• _Given data_:
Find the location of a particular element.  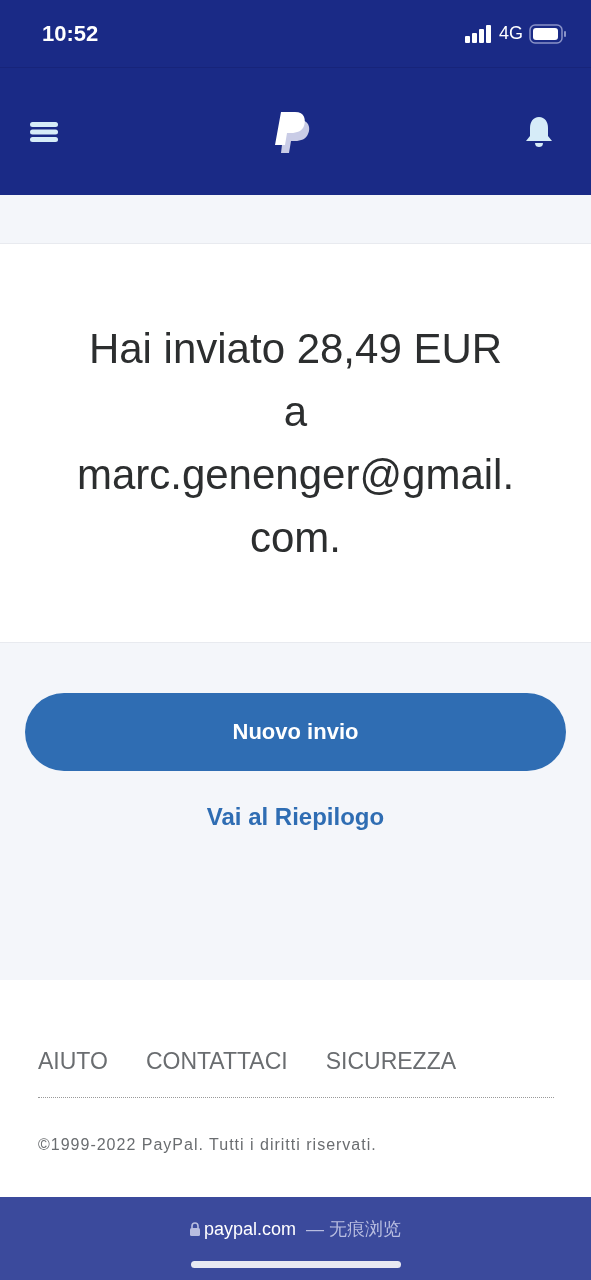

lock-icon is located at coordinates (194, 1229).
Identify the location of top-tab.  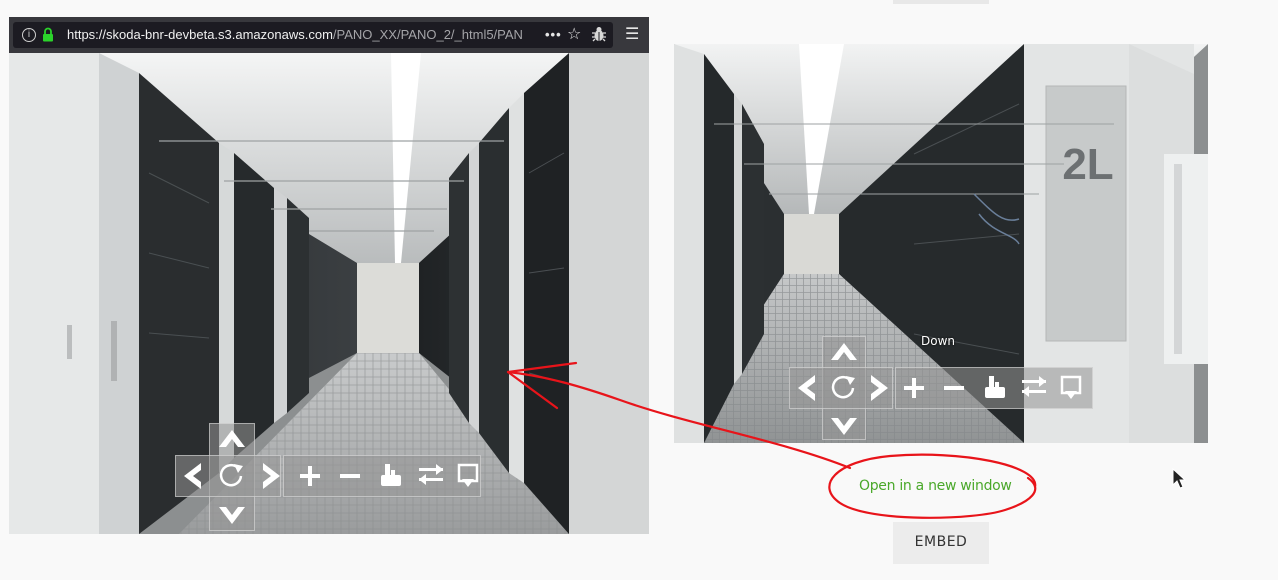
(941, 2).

* * *

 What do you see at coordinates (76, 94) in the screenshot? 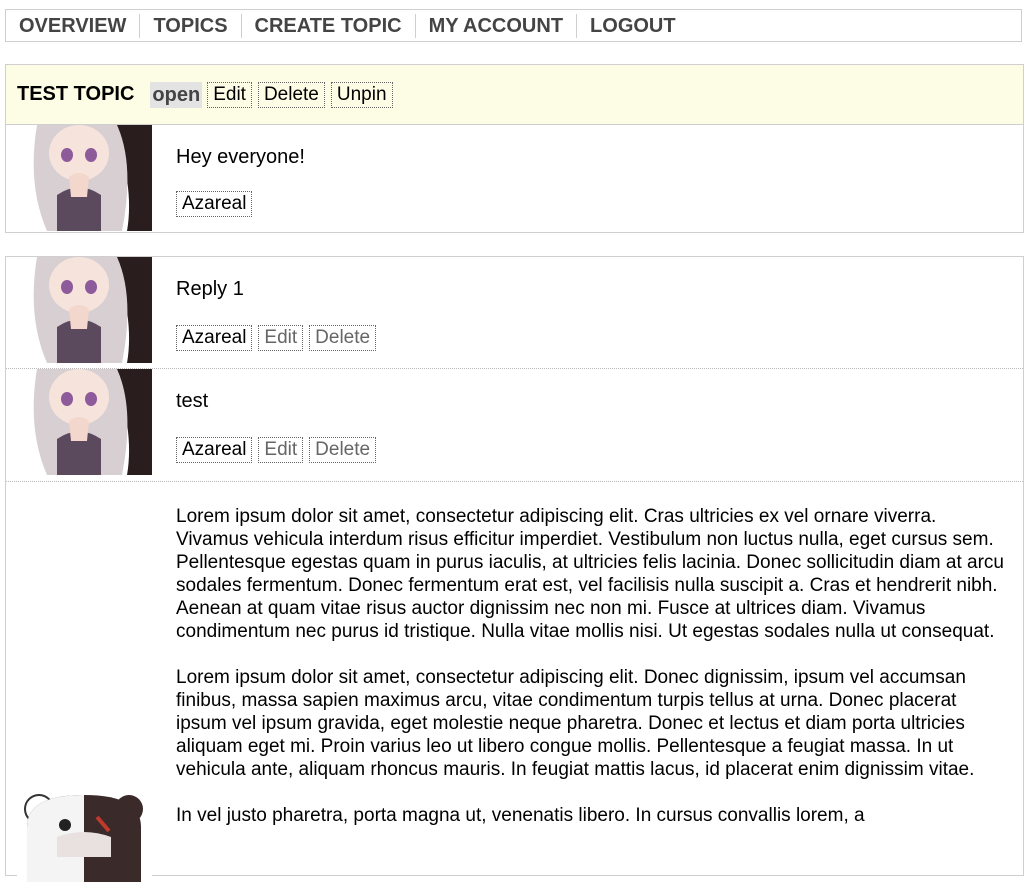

==

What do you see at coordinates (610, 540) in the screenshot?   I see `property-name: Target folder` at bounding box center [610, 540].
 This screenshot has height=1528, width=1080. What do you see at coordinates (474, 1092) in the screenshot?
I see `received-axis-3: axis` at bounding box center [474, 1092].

• _Task requirements_: Please tally the lines of the records that contain the string "bounding" and give only the number.

• _Answer section_: 2